**TRECHO DA PÁGINA:**
☆ ☆ ☆ ☆ ☆ ☆ ☆

O caso envolve uma idosa que teve negada a autorização para cirurgia no quadril, incluindo próteses, órteses, exames e materiais indispensáveis ao procedimento e precisou recorrer à Justiça para garantir o atendimento e a reparação pelos danos sofridos.
2. O Caso Concreto
A paciente, residente no Noroeste de Minas, foi surpreendida com a negativa do plano de saúde para a realização de uma cirurgia ortopédica complexa, envolvendo artroplastia, enxerto ósseo, transposição de tendões e sinovectomia de quadril.
A operadora alegou exclusões contratuais e tentou justificar a recusa apontando limitações de cobertura. No entanto, tais argumentos não se sustentaram diante do fato de que os materiais e procedimentos negados eram indispensáveis à efetivação da cirurgia recomendada pelo médico assistente.
O juízo de primeira instância determinou que o plano autorizasse integralmente o procedimento. A operadora recorreu, mas o TJMG confirmou a sentença e ainda condenou a empresa ao pagamento de R$ 8 mil em danos morais.
3. Fundamentação Jurídica da Decisão
A decisão do TJMG se baseou em premissas consolidadas pelo ordenamento jurídico e pela jurisprudência nacional:
3.1. Princípio da dignidade da pessoa humana
O relator destacou que a finalidade essencial do plano de saúde é garantir meios para a preservação da vida e da saúde do beneficiário, sendo abusiva qualquer cláusula que esvazie essa função.
3.2. Aplicação do Código de Defesa do Consumidor
Nos termos da Súmula 608 do STJ, os contratos de planos de saúde submetem-se às normas do CDC, o que significa que cláusulas restritivas:
- Devem ser interpretadas de forma mais favorável ao consumidor;
- Não podem impor limitações que inviabilizem o tratamento prescrito.
3.3. Ilicitude na negativa de órteses, próteses e materiais cirúrgicos
O TJMG reforçou entendimento amplamente consolidado:
➡️ É ilegal negar materiais essenciais ao procedimento, mesmo em contratos anteriores à Lei 9.656/98.
Se a cirurgia é coberta, todos os materiais necessários se tornam automaticamente de cobertura obrigatória.
3.4. Responsabilidade pelo ressarcimento das despesas
O relator também afirmou que, inexistindo prova válida em sentido contrário, o plano tem a obrigação de:
- Ressarcir o paciente pelas despesas realizadas por conta da negativa,
- Custear todo o tratamento cirúrgico indicado pelo médico assistente.

☆ ☆ ☆ ☆ ☆ ☆ ☆

(Entradas do conjunto de dados)
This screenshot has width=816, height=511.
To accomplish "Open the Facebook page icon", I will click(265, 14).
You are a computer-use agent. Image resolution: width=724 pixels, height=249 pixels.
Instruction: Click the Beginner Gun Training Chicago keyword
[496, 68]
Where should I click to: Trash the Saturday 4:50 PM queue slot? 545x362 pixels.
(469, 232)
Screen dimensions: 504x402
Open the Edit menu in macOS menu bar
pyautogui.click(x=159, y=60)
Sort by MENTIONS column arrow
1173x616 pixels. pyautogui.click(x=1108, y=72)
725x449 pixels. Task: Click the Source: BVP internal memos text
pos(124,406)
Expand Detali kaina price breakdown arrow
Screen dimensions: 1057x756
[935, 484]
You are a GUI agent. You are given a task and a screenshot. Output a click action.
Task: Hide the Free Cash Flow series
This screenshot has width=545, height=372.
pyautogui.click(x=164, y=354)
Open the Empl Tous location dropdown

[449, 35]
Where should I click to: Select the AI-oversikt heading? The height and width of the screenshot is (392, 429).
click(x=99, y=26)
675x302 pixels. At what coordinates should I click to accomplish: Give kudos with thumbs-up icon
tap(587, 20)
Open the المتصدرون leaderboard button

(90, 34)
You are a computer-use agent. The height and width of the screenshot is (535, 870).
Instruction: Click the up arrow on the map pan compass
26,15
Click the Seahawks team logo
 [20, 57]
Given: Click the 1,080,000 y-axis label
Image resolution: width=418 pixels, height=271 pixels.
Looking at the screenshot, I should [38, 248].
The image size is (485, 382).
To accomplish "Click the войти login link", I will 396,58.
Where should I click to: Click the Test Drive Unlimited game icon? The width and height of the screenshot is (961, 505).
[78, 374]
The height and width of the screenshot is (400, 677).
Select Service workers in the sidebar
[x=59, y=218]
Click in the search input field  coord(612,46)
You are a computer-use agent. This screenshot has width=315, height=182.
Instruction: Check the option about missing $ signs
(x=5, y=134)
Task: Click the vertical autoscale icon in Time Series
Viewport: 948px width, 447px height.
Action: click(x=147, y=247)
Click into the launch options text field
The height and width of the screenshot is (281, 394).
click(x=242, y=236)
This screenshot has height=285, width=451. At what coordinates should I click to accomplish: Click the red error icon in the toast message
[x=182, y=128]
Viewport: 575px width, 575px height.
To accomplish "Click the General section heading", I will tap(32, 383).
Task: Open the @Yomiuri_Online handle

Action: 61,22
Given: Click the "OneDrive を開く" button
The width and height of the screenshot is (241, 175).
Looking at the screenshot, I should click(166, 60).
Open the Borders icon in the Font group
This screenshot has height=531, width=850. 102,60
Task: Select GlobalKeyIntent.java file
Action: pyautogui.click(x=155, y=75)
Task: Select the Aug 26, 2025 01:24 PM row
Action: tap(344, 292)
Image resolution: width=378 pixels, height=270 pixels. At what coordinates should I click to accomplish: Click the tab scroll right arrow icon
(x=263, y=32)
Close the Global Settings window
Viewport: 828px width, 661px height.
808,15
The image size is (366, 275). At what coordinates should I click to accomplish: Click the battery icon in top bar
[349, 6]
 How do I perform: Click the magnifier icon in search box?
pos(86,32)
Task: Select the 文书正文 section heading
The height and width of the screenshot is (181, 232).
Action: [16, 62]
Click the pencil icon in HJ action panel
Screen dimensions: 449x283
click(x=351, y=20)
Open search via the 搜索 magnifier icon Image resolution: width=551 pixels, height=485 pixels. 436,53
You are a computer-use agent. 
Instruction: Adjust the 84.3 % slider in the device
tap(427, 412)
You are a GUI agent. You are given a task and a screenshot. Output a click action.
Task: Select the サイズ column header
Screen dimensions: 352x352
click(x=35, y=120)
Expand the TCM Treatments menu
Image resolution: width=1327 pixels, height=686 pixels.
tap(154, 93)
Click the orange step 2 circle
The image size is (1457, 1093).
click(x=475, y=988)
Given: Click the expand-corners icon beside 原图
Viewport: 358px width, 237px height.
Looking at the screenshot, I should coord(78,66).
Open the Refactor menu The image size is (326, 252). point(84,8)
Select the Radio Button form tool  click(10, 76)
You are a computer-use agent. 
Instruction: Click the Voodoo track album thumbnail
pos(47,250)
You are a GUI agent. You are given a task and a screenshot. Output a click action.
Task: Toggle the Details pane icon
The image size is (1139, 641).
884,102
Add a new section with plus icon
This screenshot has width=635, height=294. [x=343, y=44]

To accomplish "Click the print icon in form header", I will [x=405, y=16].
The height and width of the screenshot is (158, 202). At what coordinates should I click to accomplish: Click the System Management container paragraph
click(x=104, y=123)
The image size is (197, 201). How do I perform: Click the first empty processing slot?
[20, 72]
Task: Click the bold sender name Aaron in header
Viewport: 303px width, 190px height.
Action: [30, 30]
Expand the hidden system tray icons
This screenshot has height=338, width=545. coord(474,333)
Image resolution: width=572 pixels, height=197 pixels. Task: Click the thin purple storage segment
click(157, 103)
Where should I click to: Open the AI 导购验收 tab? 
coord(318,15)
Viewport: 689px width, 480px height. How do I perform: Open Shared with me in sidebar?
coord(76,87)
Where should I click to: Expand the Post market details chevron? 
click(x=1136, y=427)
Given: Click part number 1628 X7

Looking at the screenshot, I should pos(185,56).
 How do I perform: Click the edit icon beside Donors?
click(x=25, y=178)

☆ ☆ ☆ ☆ ☆ ☆ ☆

**REQUISITOS DO EXERCÍCIO:**
A: Repita sem alterações a parte do texto sobre o plano de saúde que começa nas palavras "A operadora alegou" e termina depois de "esvazie essa função.".
B: Escreva a parte seguinte do texto sobre o plano de saúde, a partir do ponto em que ele termina.
Os registros não têm nenhuma função aqui.

**TAREFAS RESOLVIDAS:**
A:
A operadora alegou exclusões contratuais e tentou justificar a recusa apontando limitações de cobertura. No entanto, tais argumentos não se sustentaram diante do fato de que os materiais e procedimentos negados eram indispensáveis à efetivação da cirurgia recomendada pelo médico assistente.
O juízo de primeira instância determinou que o plano autorizasse integralmente o procedimento. A operadora recorreu, mas o TJMG confirmou a sentença e ainda condenou a empresa ao pagamento de R$ 8 mil em danos morais.
3. Fundamentação Jurídica da Decisão
A decisão do TJMG se baseou em premissas consolidadas pelo ordenamento jurídico e pela jurisprudência nacional:
3.1. Princípio da dignidade da pessoa humana
O relator destacou que a finalidade essencial do plano de saúde é garantir meios para a preservação da vida e da saúde do beneficiário, sendo abusiva qualquer cláusula que esvazie essa função.

B:
4. Dano Moral e Reparação ao Consumidor
A recusa afetou diretamente uma paciente idosa, em situação de vulnerabilidade e dor.
O Tribunal reconheceu que:
- A negativa agravou seu sofrimento físico e emocional;
- O ato ilícito violou sua confiança legítima e a expectativa de amparo contratual;
- A conduta ultrapassou o mero aborrecimento.
Por isso, o plano foi condenado ao pagamento de R$ 8 mil por danos morais, valor fixado conforme o método bifásico e proporcional à gravidade da conduta.
5. Impactos da Decisão e Orientação ao Consumidor
Este caso representa mais um precedente firme contra práticas abusivas de operadoras que:
- Negam coberturas essenciais,
- Tentam excluir materiais ou etapas de procedimentos complexos,
- Utilizam cláusulas genéricas ou ilegítimas para restringir tratamentos.
O julgamento reforça que a indicação médica deve prevalecer sempre que houver respaldo técnico e necessidade comprovada.
Pacientes que enfrentarem situação semelhante devem:
- Solicitar a negativa por escrito;
- Obter relatório médico detalhado sobre a necessidade do procedimento;
- Guardar comprovantes e documentos clínicos;
- Buscar auxílio de advogado especialista em Direito da Saúde para obter liminar e reparação de danos.
6. Conclusão
A decisão do TJMG reafirma um entendimento essencial:
Planos de saúde não podem restringir tratamento necessário ao paciente, nem negar materiais indispensáveis à cirurgia prescrita.
Quando a recusa compromete a saúde ou a dignidade do beneficiário, o Judiciário intervém para garantir a efetividade do direito fundamental à saúde e reparar os danos causados.
A proteção do consumidor no âmbito dos planos de saúde continua sendo tema central na jurisprudência brasileira e decisões como esta fortalecem a segurança jurídica e o respeito ao direito à vida.